Она не помнила, как очутилась на главной улице, широкой, нарядной, с зеркальными витринами, опущенными маркизами, правильной аллеей подрезанных акаций. Здесь был сквер – круглая площадка, фонтан, цветники, скамейки. Няни катали колясочки или вели за руку более взрослых детей. В глубине грибом вырос павильон, где продавали мороженое, кофе, шоколад. На Алину оглядывались. Все на ней было белое – маленькая соломенная шляпка с бутонами, шелковый развевающийся плащ, перчатки, замшевые башмачки, сумочка на тоненькой серебряной цепочке и, наконец, жемчуг, который она прикрыла вуалью. Мимо нею катились экипажи, велосипеды, гудели авто. Густая зелень, все еще яркая, куски неба между нею, как голубой шелк, и сверкание фонтана на солнце придавали этому уголку вид театральной декорации. Около тротуара на длинных столах торговки выставили глиняные кувшины с розами, левкоями, гвоздиками и листами папоротника.

Алина вдруг остановилась:

– Что со мной?… Ведь Христина живет совсем в другой стороне города…

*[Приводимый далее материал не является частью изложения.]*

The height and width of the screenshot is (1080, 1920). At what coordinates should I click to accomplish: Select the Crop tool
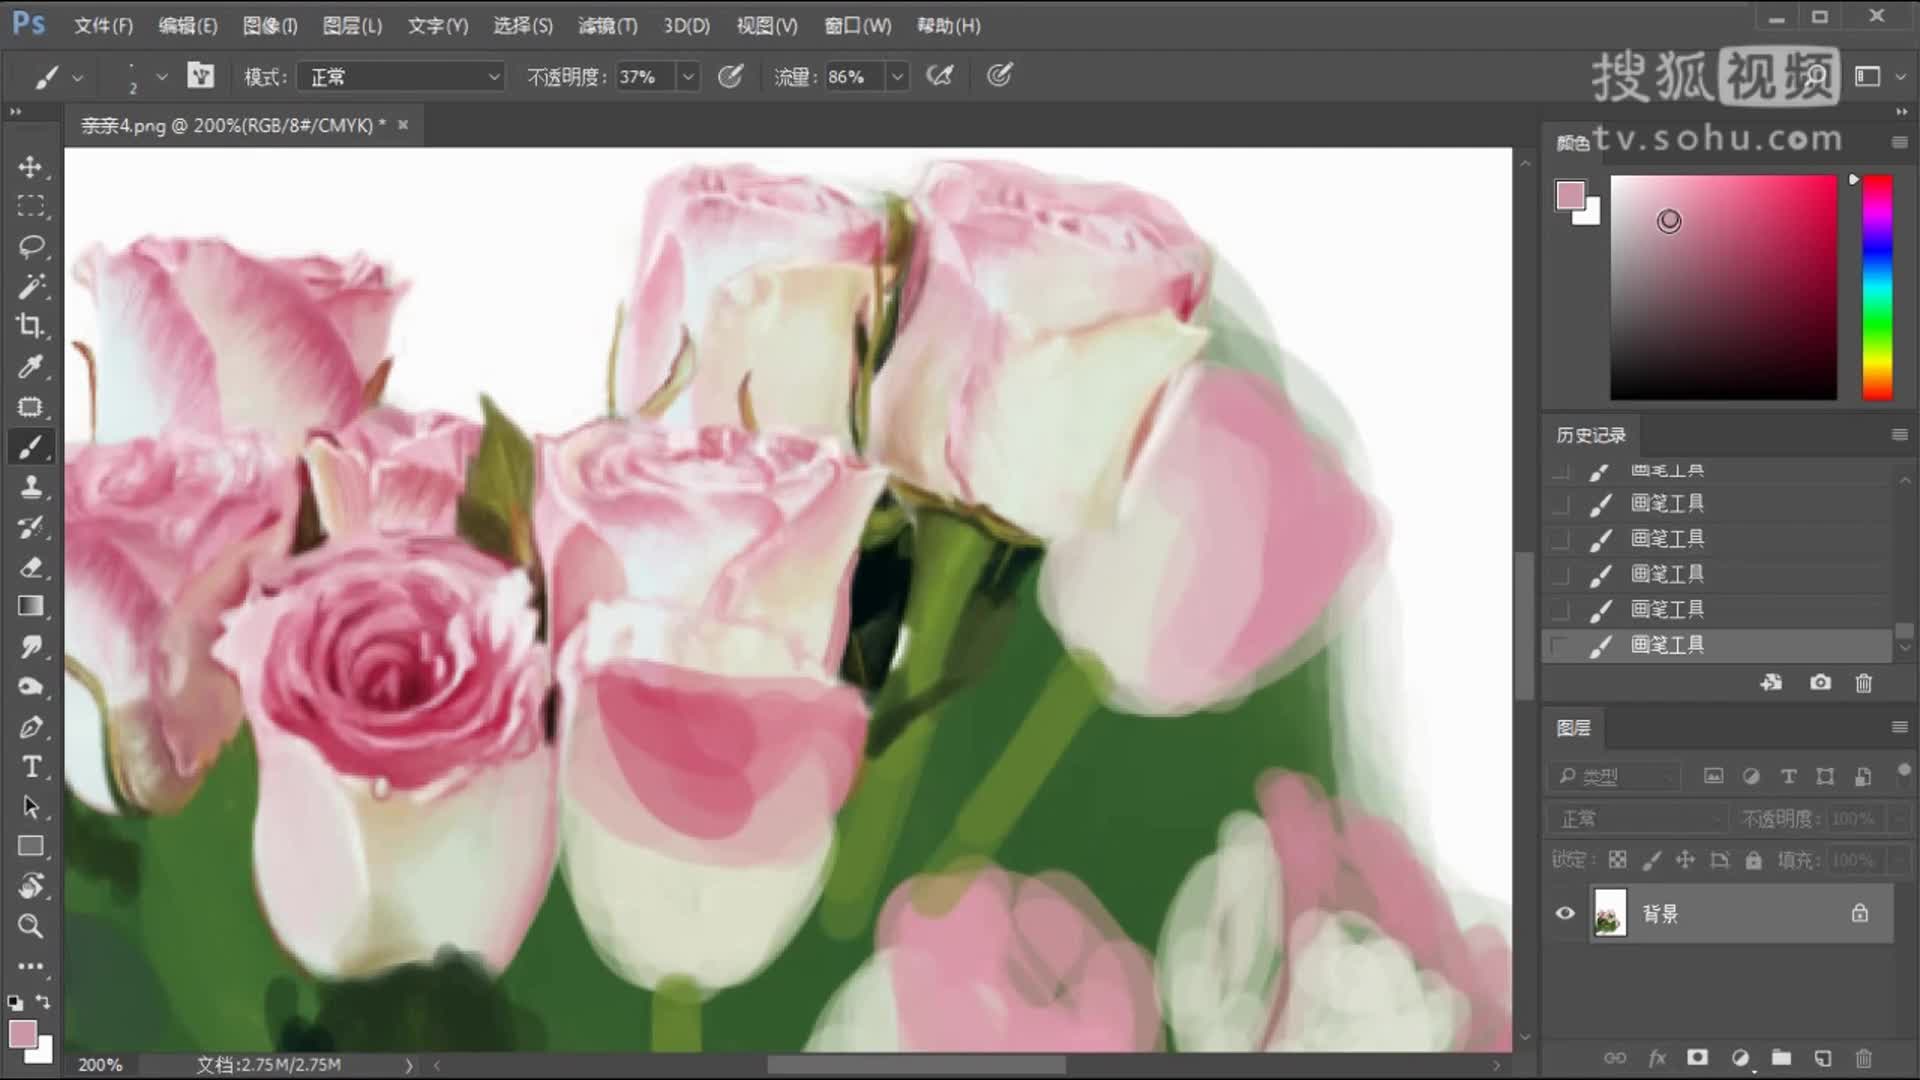[31, 326]
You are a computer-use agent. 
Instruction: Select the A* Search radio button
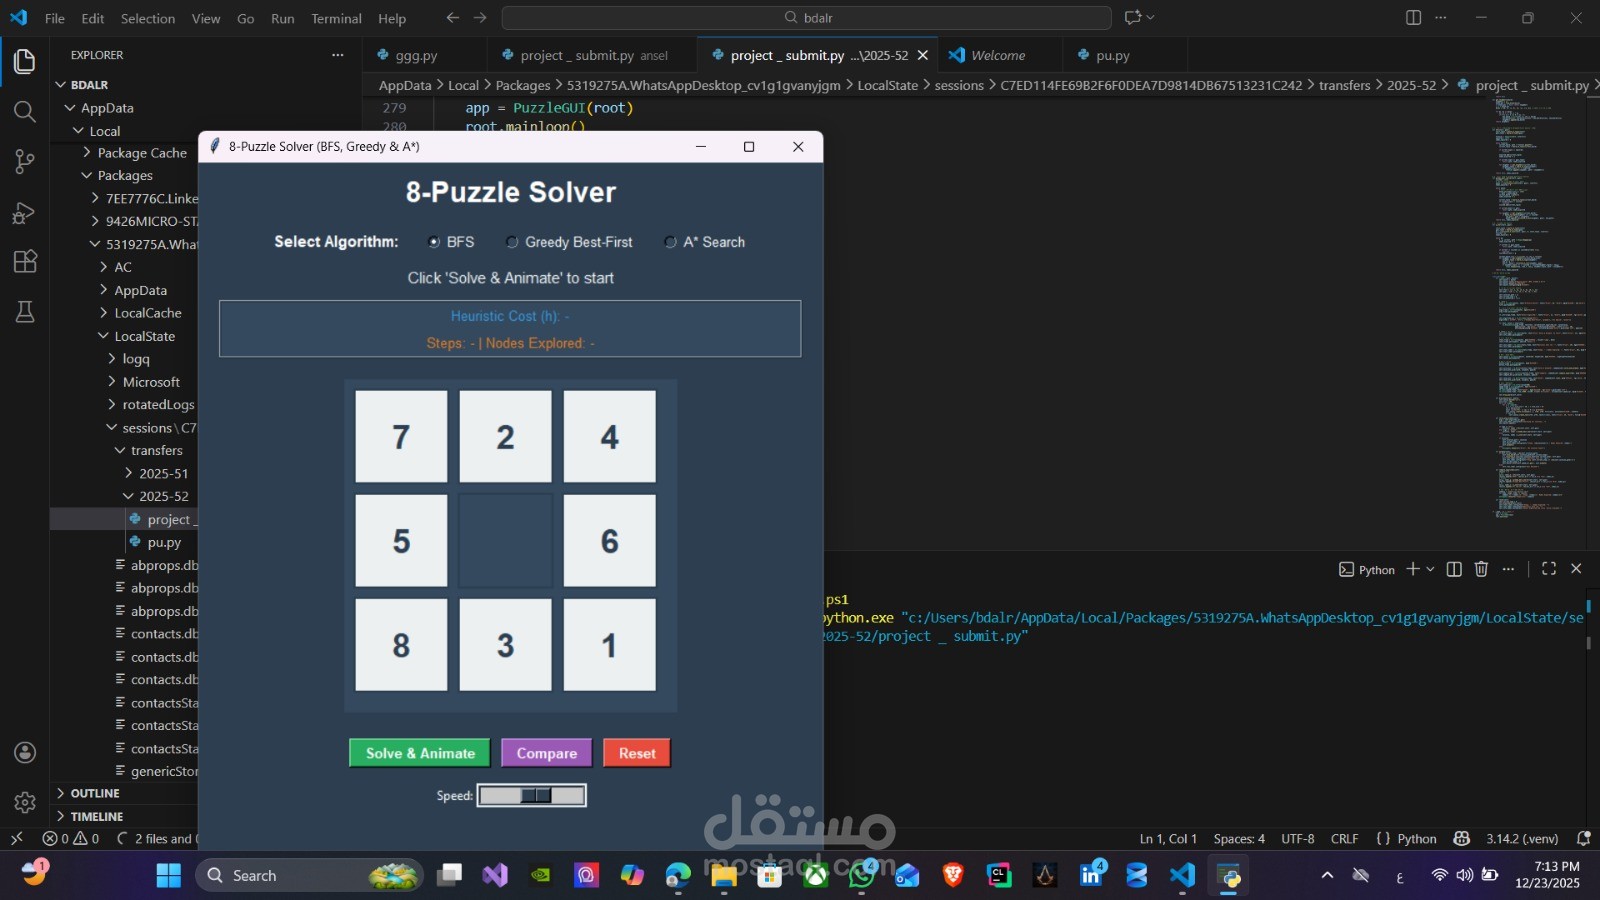(670, 241)

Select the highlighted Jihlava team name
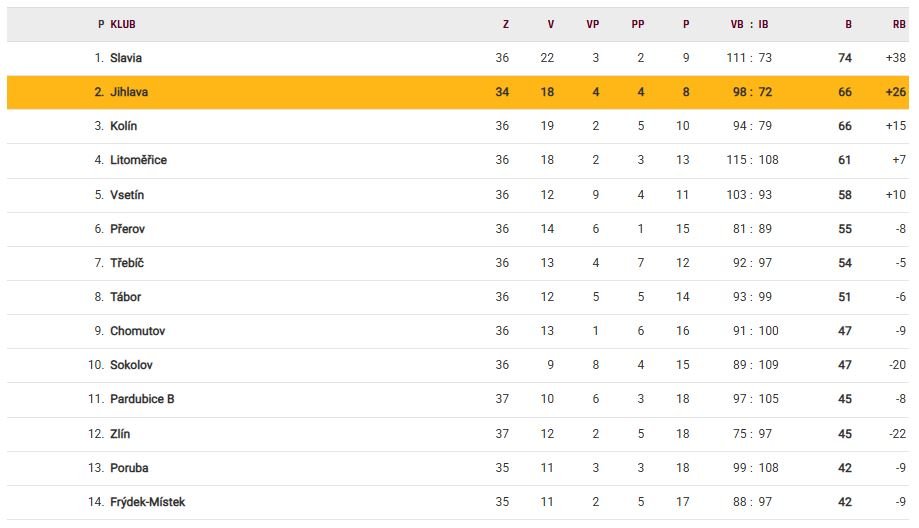click(129, 92)
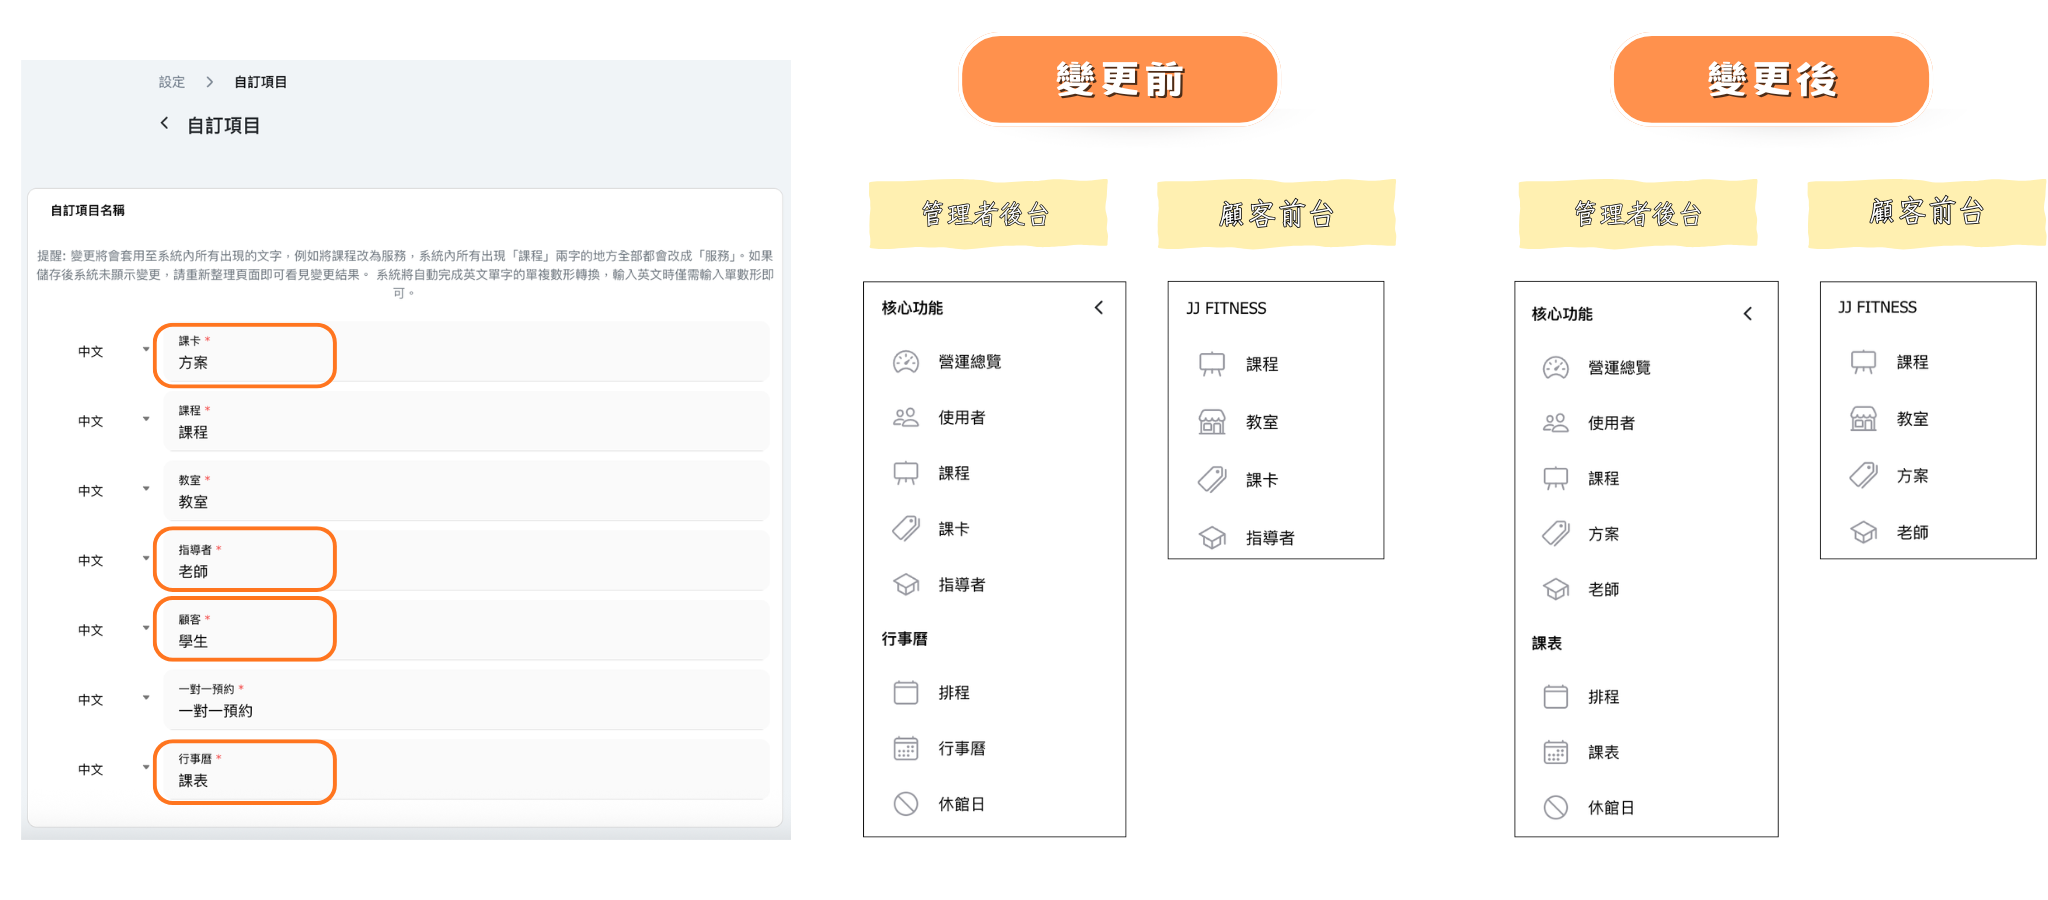Collapse 核心功能 sidebar in 變更前 admin panel

click(1098, 308)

В доме Оскерко она застала полотеров. Они, двигая мебель, низко кланялись этой красивой, нарядной, смертельно бледной даме. Где-то звенели ножами и тарелками, накрывали к завтраку. Горничная прибежала сказать, что барышня вышла в магазин.

Алина постучалась к Витольду.

Витольд сидел за письменным столом, защищенный книгами. Перед ним стоял стакан молока, и он рассеянно, по-детски, опускал туда длинный сухарь, не отрываясь от чтения.

Он произнес, не поднимая головы, уверенный, что перед ним стоит горничная:

– Вы отпустили полотеров? Она ответила медленно и нежно:

– Нет еще, барин…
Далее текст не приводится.